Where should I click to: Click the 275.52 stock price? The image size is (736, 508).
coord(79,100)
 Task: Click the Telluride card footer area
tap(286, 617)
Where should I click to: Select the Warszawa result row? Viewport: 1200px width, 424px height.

==========

YOUR OBJECTIVE: Rewrite the listing from the line with "Task: Click the Telluride card footer area" up to and including its final line, changing "footer area" to "header area" and leaving everything else as it is.

THE REPLY:
 Task: Click the Telluride card header area
tap(286, 617)
Where should I click to: Select the Warszawa result row? Viewport: 1200px width, 424px height.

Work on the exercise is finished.